>>>>
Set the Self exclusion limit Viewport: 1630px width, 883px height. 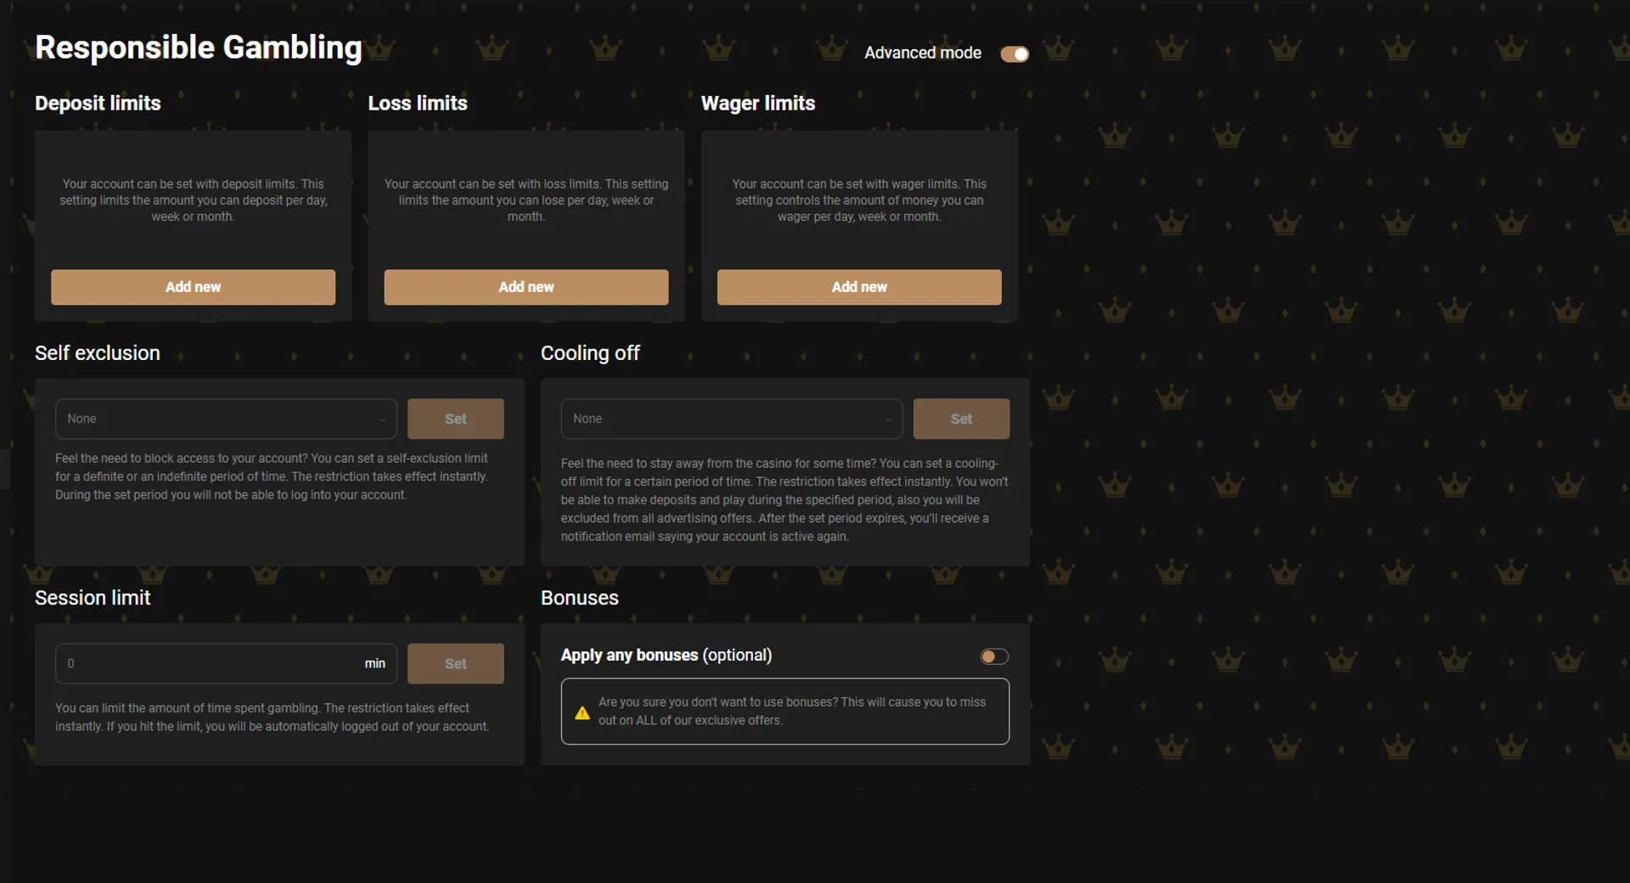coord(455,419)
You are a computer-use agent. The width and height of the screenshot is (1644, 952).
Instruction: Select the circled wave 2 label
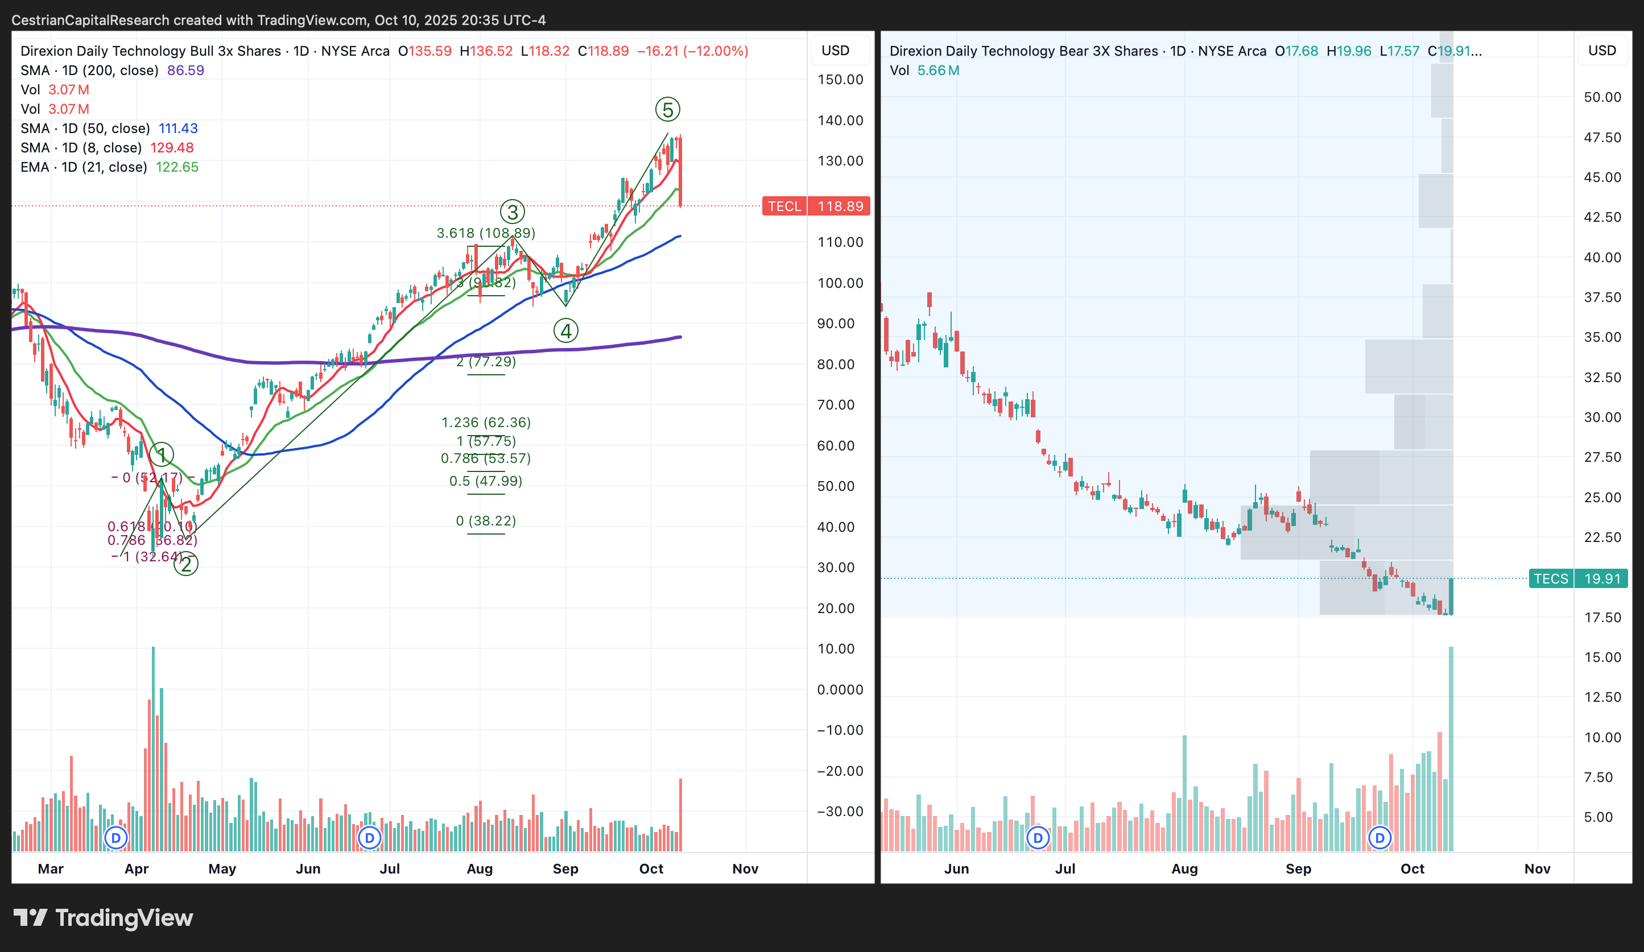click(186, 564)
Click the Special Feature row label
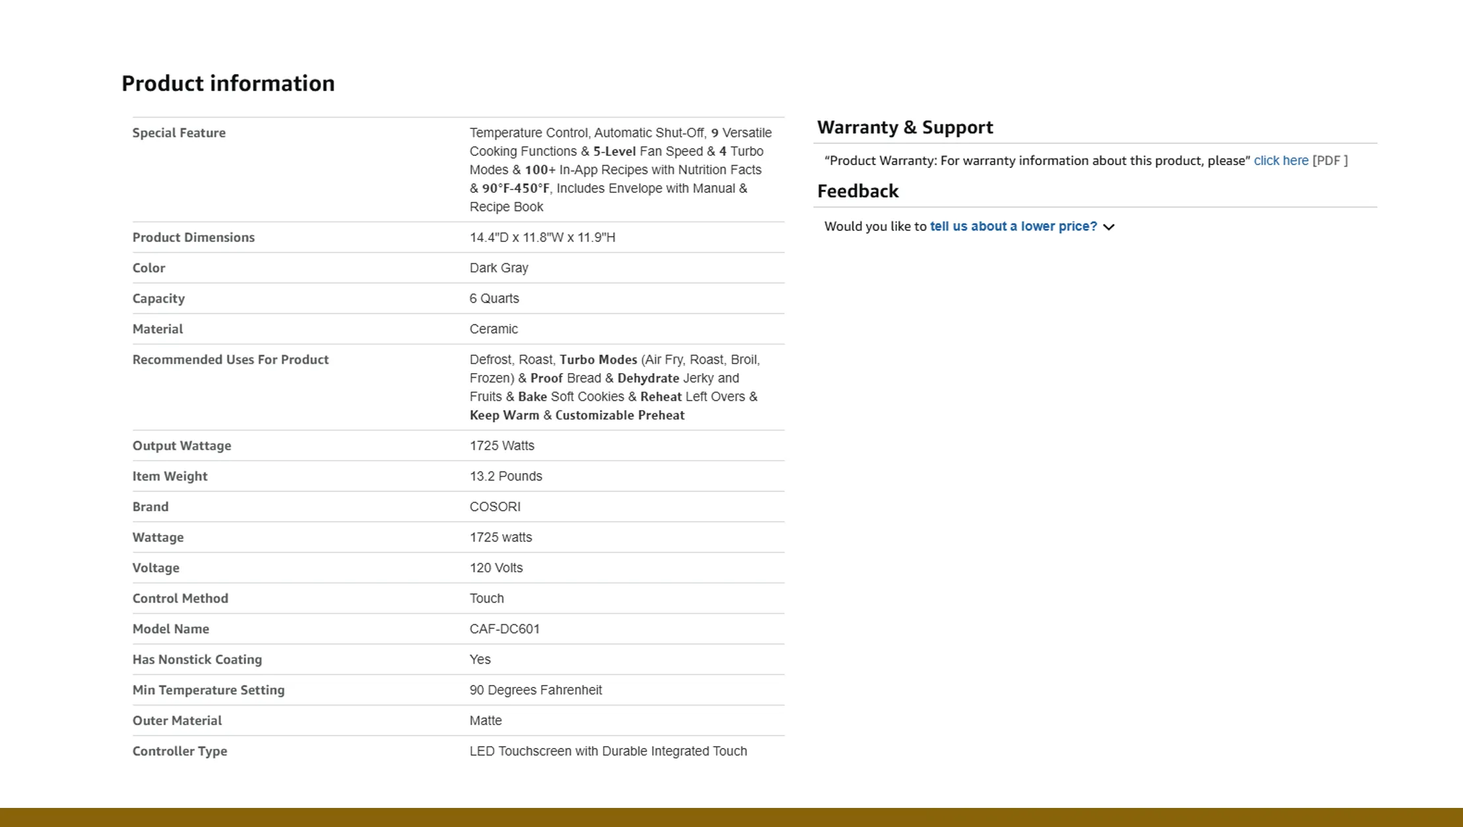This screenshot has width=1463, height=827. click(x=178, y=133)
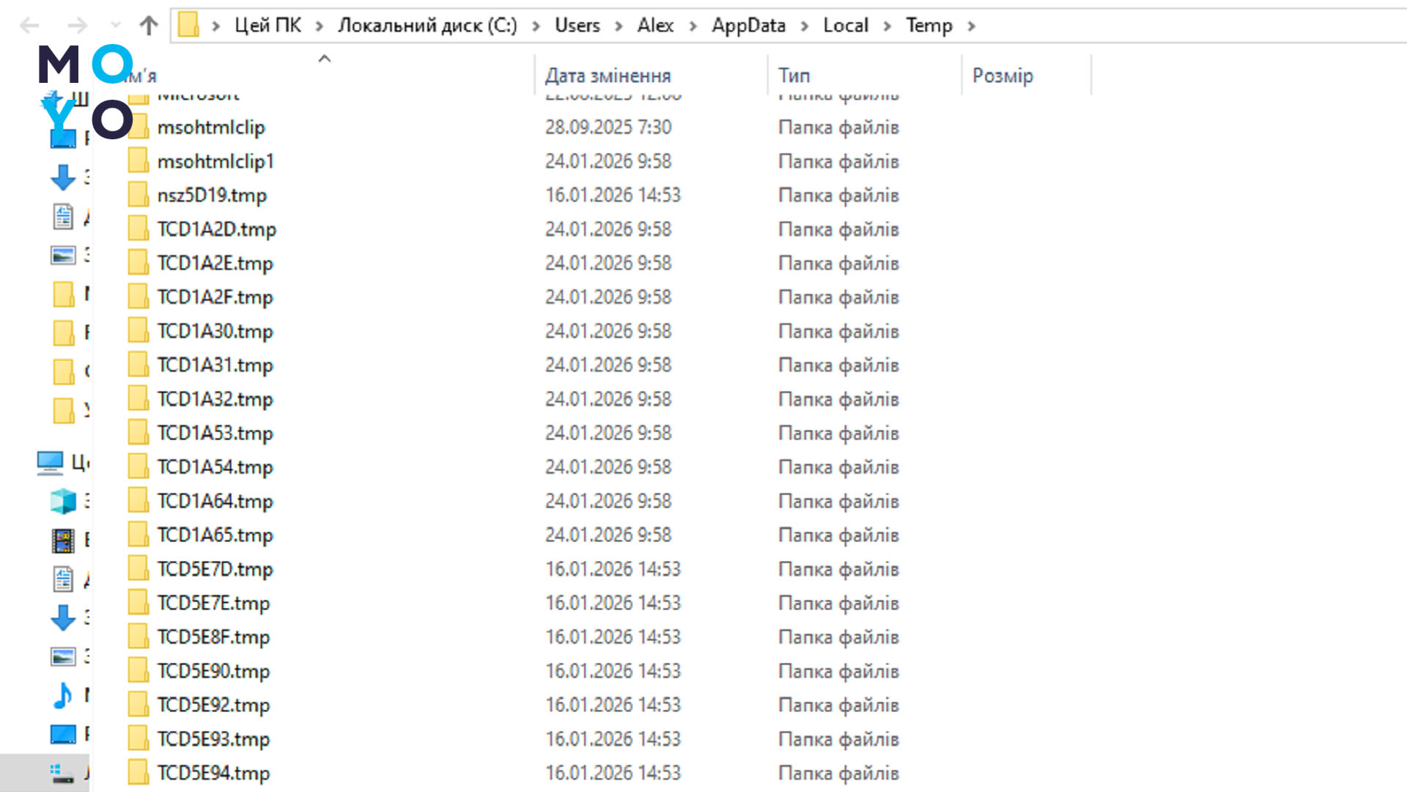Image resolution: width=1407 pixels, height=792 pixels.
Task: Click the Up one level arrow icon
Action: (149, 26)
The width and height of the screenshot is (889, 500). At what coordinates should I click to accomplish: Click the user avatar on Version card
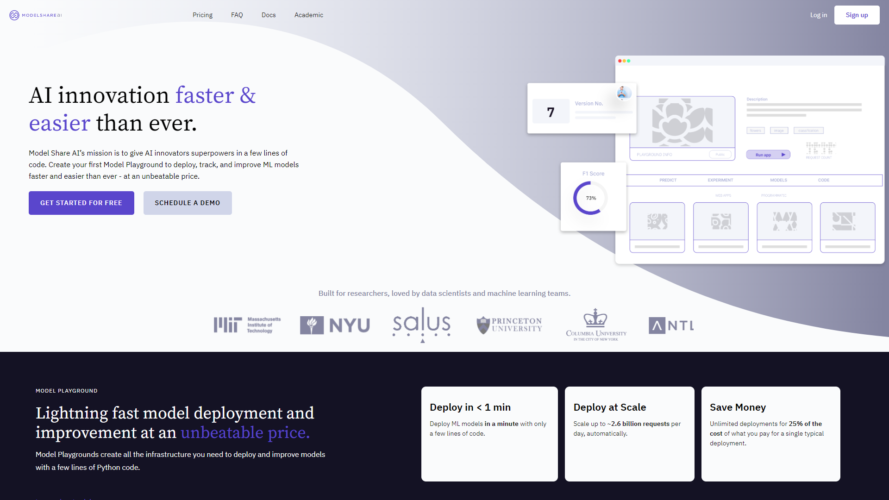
<<<<
» **YOUR ASSIGNMENT**: Nothing but the lines from the one containing "Click the Special Feature row label" through the end of the listing is to be output, and those lines are to be output exactly, pictures excluded.

» **ANSWER TO THE PROBLEM**:
Click the Special Feature row label
This screenshot has width=1463, height=827. click(x=178, y=133)
Image resolution: width=1407 pixels, height=792 pixels.
Task: Click the Up one level arrow icon
Action: (149, 26)
The width and height of the screenshot is (889, 500). At what coordinates should I click to accomplish: Click the user avatar on Version card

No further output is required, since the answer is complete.